The company is one of a few gene therapy makers aiming to develop a one-time treatment for diabetic macular edema and age-related macular degeneration, two common forms of vision loss that are treated with chronic injections of biologic medicines. But those drugs, like Eylea and Lucentis, are highly effective and considered safe, making the bar much higher for a gene therapy whose main goal is to improve convenience. 

Adverum’s program was also beset by side effects the company once described as “not seen before in ocular gene therapy,” a combination of inflammation, vision loss and decrease in eye pressure observed in five trial participants. 

Adverum stopped that trial, in diabetic macular edema, in 2021. At the time, some analysts suggested the company should attempt a reverse merger, a way for struggling biotechs to bring in new assets by combining with a privately held company seeking fast access to the public markets. 

The company instead vowed to press on.
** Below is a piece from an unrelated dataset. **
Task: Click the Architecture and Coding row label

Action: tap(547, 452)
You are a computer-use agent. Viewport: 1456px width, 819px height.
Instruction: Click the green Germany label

Executives suggested testing a lower dose than previously planned with a different regimen of protective drugs could lead to better results in AMD. In 2021, the company noted that no cases of severe inflammation were observed in DME patients treated with a lower dose or in participants with AMD in another trial. 

Adverum has since gained clearance from U.S. regulators for its new plan, a Phase 2 trial in AMD that’ll test both the lowest dose evaluated in previous studies as well as one more than three-times lower. With shares trading at just over $1 apiece and equity harder to raise during the sector’s downturn, Adverum has turned to cost-cutting to save money and fund the work. The savings could enable the company to get to one-year results from that trial, in 2023, without needing to raise more cash, wrote RBC analyst Luca Issi. 

Yet Adverum’s odds remain long. A rival gene therapy from Regenxbio is already in Phase 3 testing in AMD, and pending positive results, could lead to an approval filing in 2024. The company “remains a show-me story” given its history, Issi wrote. Additionally, Adverum’s decision to turn to layoffs, rather than a partnership, “may also signal limited strategic interest in the platform,” he added.